Sermons on Hebrews 2:5-9


The various sermons below converge on a tight cluster of convictions: Hebrews 2:5–9 reads Psalm 8 Christologically so that the incarnate Son—“made a little lower than the angels,” who “tasted death for everyone”—becomes the crowned, exalted man in whom humanity’s intended rule is secured. They uniformly insist on the unity of humiliation and exaltation (the way suffering becomes the route to crowning), the corporate and representative logic (Jesus as the realizing Second Adam or “founder/author” of our salvation), and the pastoral payoff that this exalted humanity grounds present union, sanctification, and authority for the church. Nuances matter: some preachers lean on Septuagintal and grammatical moves (reading elohim as angelic and “a little” as temporal) to safeguard the reality of Christ’s true human abasement, others foreground Christus‑Victor imagery and the universal “tasted death” claim, while a few press the practical corollary that the reigning Man is literally a gift to the church—an ontological basis for resisting sin and exercising dominion now.

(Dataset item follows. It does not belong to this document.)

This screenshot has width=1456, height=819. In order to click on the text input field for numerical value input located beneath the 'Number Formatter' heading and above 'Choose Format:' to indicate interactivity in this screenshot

Their differences are telling for sermon strategy. One camp uses tight exegesis (lexical/LXX and clause nuance) to argue the passage’s theological center; another emphasizes cosmic/eschatological fulfillment in the Second Adam and the legal‑ontological restoration of human destiny; pastoral preachers push the corporate‑gift and union with Christ angle to unlock present power and moral application; others highlight the founder/author motif or an anthropological narrative of restorative grace that contrasts human vocation with angelic otherness. Choosing which hinge to stress—linguistic fidelity, Christus‑Victor soteriology, practical empowerment, or restorative anthropology—will steer your sermon’s tone, illustrations, and closing application, leaving you to decide whether to press...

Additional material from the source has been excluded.